Defense counsel clarified that the basis for attempting to strike the 1986 strike prior was section 1385 and People v. Superior Court (Romero) (1996) 13 Cal.4th 497.

Defense counsel then again emphasized defendant’s rehabilitative efforts in prison, age, and poor health. The People again argued that, even though the defendant was 70 years old and in poor health, the strike prior was part of a lengthy criminal course of conduct that included eight prior convictions, the “Three Strikes” law was passed for people who continually violate the law, and the present offense involved violence while defendant’s prior offenses also involved violence. Defendant addressed the court and in part described his health problems. The court explained to defendant that his health was at issue because the court was “trying to make the determination where the code says whether you’d be likely person to endanger public safety.” The court explained that section 1385 “says proof of the presence of one or more of these circumstances weighs greatly in favor of dismissing the enhancement, unless the Court finds that the dismissal would endanger public safety.”

At the conclusion of the parties’ arguments and the court’s questions, the court explained what it intended to do: “All right. So based on the information I’ve heard, I’m going to deny the Romero motion. The long and extended criminal history and consistently long criminal history [does not] take[] this case outside of the purview of the three strikes rules and the intention of the three strikes laws.
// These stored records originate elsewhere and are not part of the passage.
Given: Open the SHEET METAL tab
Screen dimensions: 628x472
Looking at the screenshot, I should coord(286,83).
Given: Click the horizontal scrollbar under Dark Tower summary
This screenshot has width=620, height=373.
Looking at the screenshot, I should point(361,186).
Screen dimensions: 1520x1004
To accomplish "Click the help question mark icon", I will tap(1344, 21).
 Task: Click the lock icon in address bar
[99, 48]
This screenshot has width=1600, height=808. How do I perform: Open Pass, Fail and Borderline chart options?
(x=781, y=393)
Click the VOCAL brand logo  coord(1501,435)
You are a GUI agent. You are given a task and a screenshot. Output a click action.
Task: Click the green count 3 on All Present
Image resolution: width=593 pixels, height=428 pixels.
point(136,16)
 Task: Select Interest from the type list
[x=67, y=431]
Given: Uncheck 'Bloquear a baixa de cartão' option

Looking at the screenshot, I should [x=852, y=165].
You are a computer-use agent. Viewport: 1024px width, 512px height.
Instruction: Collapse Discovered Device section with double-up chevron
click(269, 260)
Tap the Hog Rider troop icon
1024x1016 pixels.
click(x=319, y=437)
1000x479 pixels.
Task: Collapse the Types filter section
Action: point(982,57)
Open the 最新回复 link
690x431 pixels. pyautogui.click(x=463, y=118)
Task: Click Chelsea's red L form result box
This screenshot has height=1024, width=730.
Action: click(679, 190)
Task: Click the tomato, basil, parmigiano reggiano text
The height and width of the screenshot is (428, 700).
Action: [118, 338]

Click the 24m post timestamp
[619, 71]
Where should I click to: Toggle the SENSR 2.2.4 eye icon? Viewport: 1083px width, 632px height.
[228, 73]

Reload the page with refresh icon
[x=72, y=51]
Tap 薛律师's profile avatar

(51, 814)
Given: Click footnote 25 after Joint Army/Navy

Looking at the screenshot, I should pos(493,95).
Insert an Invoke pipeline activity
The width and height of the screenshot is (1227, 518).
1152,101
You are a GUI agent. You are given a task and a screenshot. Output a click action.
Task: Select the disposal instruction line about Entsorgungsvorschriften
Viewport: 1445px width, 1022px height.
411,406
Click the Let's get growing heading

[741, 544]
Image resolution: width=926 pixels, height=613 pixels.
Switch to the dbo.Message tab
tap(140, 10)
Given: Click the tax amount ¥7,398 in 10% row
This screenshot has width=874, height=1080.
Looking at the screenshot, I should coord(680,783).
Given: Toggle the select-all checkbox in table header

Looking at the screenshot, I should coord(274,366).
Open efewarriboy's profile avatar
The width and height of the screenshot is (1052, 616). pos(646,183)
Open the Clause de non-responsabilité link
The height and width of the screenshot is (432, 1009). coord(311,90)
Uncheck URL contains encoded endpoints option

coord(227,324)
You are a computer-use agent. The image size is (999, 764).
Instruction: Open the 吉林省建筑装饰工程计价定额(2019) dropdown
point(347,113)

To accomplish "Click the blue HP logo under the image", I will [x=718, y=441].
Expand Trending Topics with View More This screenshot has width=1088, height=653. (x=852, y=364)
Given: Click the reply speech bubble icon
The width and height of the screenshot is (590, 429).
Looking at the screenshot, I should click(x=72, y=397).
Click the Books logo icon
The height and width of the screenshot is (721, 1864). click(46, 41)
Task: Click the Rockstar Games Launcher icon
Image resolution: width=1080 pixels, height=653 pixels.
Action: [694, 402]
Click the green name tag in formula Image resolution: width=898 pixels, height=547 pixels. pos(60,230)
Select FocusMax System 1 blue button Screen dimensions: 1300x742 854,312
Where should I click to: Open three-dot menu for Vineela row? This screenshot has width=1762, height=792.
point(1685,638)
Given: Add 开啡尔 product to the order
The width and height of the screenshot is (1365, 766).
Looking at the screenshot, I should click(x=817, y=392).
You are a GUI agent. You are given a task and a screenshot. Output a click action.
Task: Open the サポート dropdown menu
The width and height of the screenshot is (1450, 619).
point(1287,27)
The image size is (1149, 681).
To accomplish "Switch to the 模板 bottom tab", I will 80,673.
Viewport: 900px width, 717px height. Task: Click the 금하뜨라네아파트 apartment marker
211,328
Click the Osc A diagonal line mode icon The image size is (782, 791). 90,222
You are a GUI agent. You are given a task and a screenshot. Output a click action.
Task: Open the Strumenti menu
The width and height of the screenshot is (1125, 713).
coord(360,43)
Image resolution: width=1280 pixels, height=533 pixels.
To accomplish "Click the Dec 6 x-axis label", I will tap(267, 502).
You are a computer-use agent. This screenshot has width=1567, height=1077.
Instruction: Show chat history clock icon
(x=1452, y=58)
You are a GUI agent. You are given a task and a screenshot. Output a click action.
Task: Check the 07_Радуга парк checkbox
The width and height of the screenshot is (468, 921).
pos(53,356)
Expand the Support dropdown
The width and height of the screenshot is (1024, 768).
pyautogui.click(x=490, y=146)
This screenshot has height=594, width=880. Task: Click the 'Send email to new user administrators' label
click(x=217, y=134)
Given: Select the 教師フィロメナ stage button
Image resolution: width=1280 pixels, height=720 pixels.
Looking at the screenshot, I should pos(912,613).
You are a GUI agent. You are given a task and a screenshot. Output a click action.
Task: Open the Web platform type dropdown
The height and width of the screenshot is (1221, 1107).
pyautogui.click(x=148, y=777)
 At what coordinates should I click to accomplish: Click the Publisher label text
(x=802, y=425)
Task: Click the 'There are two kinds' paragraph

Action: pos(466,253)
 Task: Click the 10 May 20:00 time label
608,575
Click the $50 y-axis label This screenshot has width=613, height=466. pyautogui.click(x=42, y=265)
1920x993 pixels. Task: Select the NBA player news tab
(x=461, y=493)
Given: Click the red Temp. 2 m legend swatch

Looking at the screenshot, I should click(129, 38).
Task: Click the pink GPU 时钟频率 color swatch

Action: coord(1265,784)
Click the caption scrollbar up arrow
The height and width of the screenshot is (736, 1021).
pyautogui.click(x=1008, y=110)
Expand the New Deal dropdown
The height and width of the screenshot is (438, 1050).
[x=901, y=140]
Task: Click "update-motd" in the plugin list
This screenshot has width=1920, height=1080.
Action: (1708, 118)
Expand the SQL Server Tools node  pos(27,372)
“However, with regard to the actual striking of enhancements I am striking the two one-year nickel prior – one-year priors and I’m also striking one of the five-year enhancements, as I think I’m required to do under 1385 based on the fact that there were multiple enhancements alleged in a single case.

5.

“The current offense is not a violent felony as defined in subdivision C of Section 667.5, and the Court is required to take those into consideration and give weight, great weight to these factors unless to do so can endanger the public safety, and I can’t make a finding that doing so would make it – would be a danger to public safety in this case under any circumstances, not the least of which is he’s still in there for a 25-year-to- life sentence due to these changes.”

After additional discussion, defendant was ultimately sentenced on the assault offense to years to life plus five years for the 2001 prior serious felony enhancement. A 16- month sentence on the false imprisonment offense was stayed pursuant to section 654.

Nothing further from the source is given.